Synchronicity
by Zulu
simplicity
After Miranda, River wakes up as a girl.
She remembers being the avatar of the Alliance's secrets. She remembers her place as an archetype, and how she fit among the Heroes and Villains, the Monsters and the Bastards. For a thousand years she swam in an unconscious sea, collecting dreams and moments from the past and the future.
Now: "I'm all right," she says. "Simon, I'm all right!"
It's hard to let go of the dreams. It's hard to see the people around her without watching the scaffolding of the 'verse that they're held to, like flies in a web. The connections shine like binary, one or zero, off or on. River's been twisted around, from one to the other. She sees new things, in new ways. She feels blind.

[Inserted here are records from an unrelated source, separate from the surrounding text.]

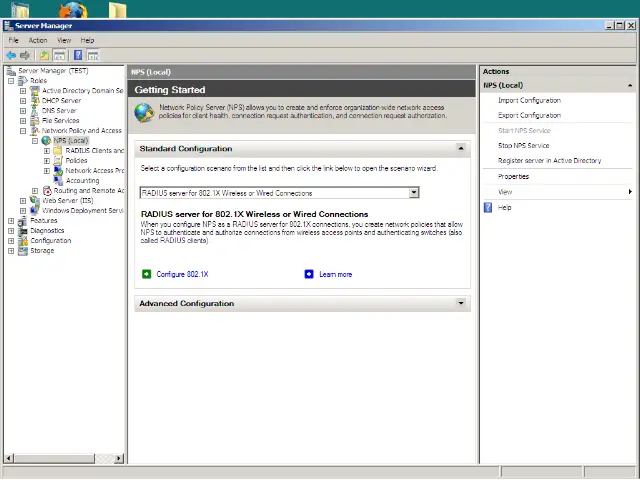This screenshot has width=640, height=480.
Task: Collapse the Standard Configuration section
Action: [461, 148]
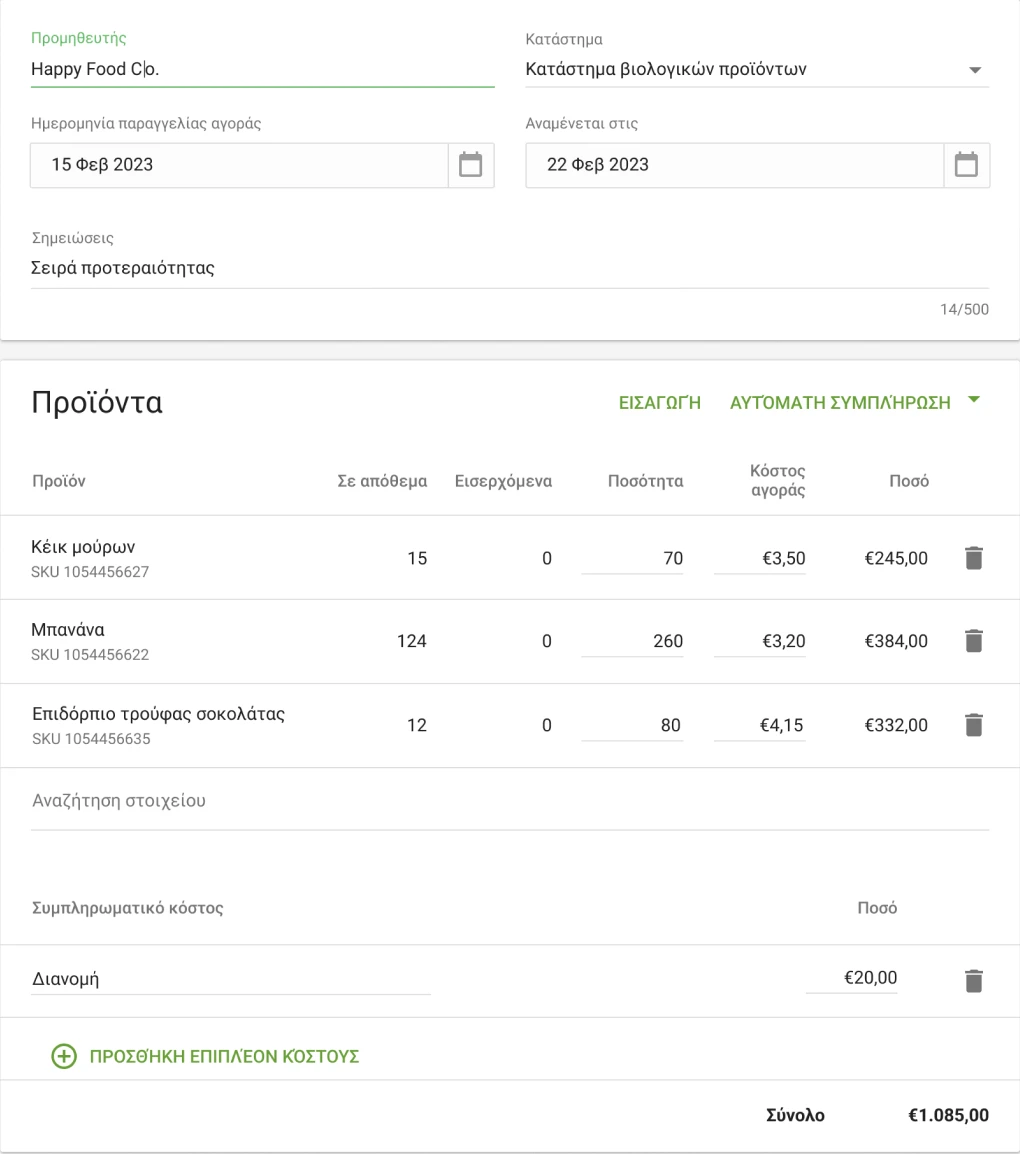The image size is (1020, 1154).
Task: Click the plus icon for additional cost
Action: (x=64, y=1056)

She adjusts. Simon runs tests, and River holds his eyes with hers and listens to him, so hard. But between the inconclusive scans and his hopes, his mind fills with static. River knows that the only thing she can do to help him is to live as though time runs all one way, like water flowing downhill. It takes practice. She's lived unstuck in time for so long that she wanders out of now if she doesn't pay attention.
Now: Twilight leaches colour out of the world, from everything but the flame that Zoe carries. The wind is cold, the rocks grit beneath their feet, and Kaylee is crying. River wants to go back to then, when Wash smiled and found soup cans for her to rearrange in the kitchen--when Book traced his fingers over gilded letters in his Bible and told stories that were wrong but soothing when he spoke them. The tiny rocket climbs until it's only one more spark among the stars.
Now: In the engine room, Kaylee and Simon move together like fractals. On the surface, it's chaos. They wrap about each other in patterns so complex that River can't predict what will happen next. Their thoughts don't give her any clues: they've turned hazy and all but disappeared. River doesn't know what's happening, or how she fits. She wishes she couldn't see.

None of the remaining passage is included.